Fragmentation of Cross-Modal Competence: While medical fine-tuned models approach general-purpose MLLMs in diagnostic tasks (T1), their performance on multi-image reasoning (T3) lags severely—by 29 points compared to leading generalist models, and more than 43 points relative to closed models. This delineates a capacity dilution phenomenon wherein further specialization in medical text and single-image contexts appears to degrade compositional evidence integration, especially in rare-disease multi-image workflows.
Inconsistency Across Tracks: No model achieves first-rank performance on more than two tracks, indicating current architectures lack unified capacity for rare-disease clinical workflows. High single-task scores do not grant robust generalization over the benchmark, highlighting the non-triviality of requisite capabilities.

Detailed analysis further reveals that model scaling improves performance within medical MLLMs, but does not resolve the fundamental deficit in multi-image and multimodal evidence correlation.

Implications and Future Work

MMRareBench establishes a rigorously controlled, scalable testbed for evaluating MLLMs on clinically critical, evidence-intensive rare-disease tasks.
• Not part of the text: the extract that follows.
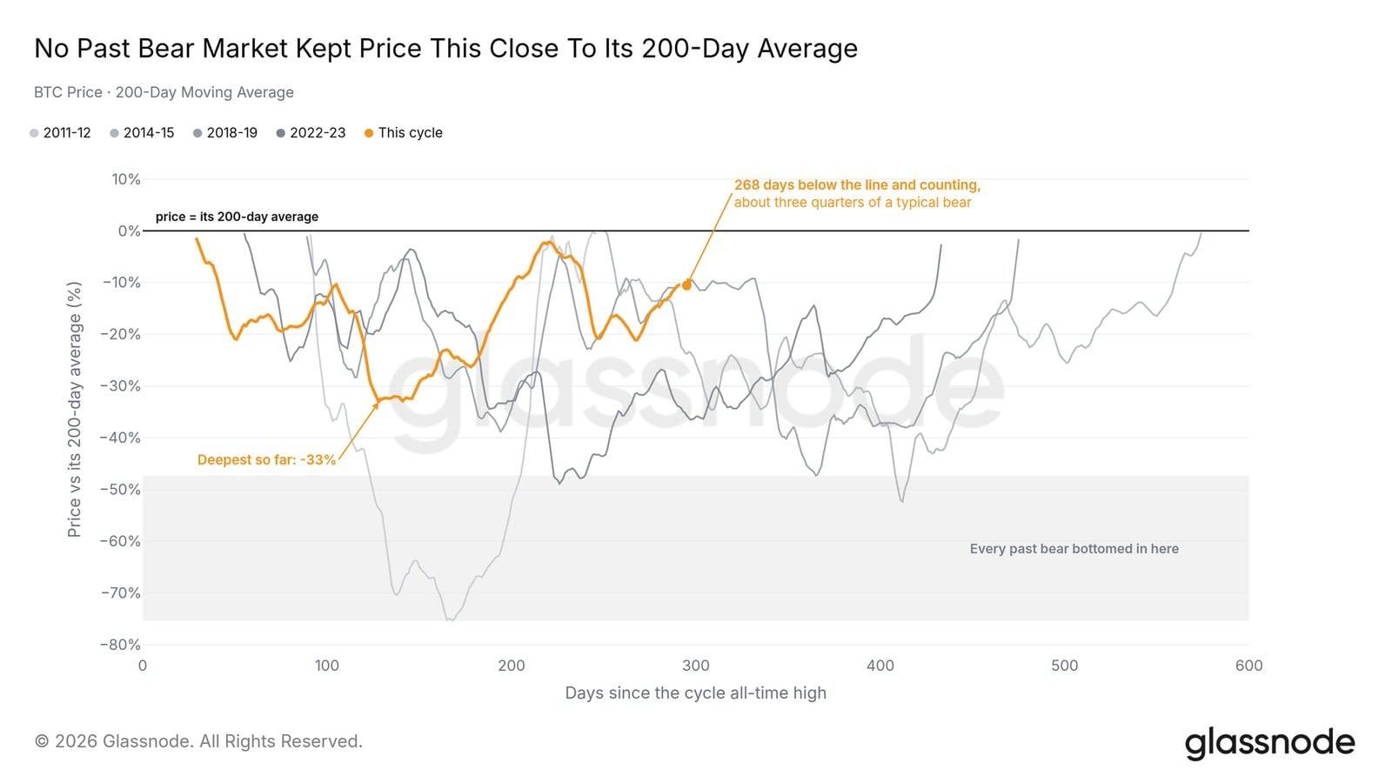Toggle the This cycle legend entry

tap(404, 133)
The findings challenge the core assumption that medical fine-tuning uniformly improves clinical robustness: while it narrows diagnostic error on canonical tasks, it may reduce generalization in compositional, cross-modal reasoning. This signals urgent need for research into architectures and training regimes that enhance modular evidence synthesis—potentially involving parameter-efficient multimodal adapters, cross-modal attention re-targeting, or explicit compositionality supervision.

Practically, deployment of MLLMs for rare disease support should not presume universal improvements from medical specialization, particularly in workflows requiring integration across document blocks and temporal or modal boundaries.

Theoretically, MMRareBench foregrounds the challenge of capability transfer and catastrophic forgetting in high-dimensional, compositional domains. Future research directions include meta-learning strategies for improved evidence amalgamation, integration of longitudinal patient records, and simulation of real-time interactive diagnostic workflows to test adaptive model competence.

Conclusion

MMRareBench presents a methodologically robust, evidence-grounded benchmark for rare-disease clinical workflows with joint multi-image and multimodal evaluation—an advancement not realized in prior resources. Experiments demonstrate that existing MLLMs, both general and specialized, manifest fragmented reasoning profiles under these conditions. The observed capacity dilution effect raises non-trivial questions for MLLM specialization strategies, especially regarding multi-image evidence integration crucial for rare disease management. The community is poised to benefit from MMRareBench as a standardized, leakage-controlled resource to drive the next frontier of multimodal clinical AI research (2604.10755).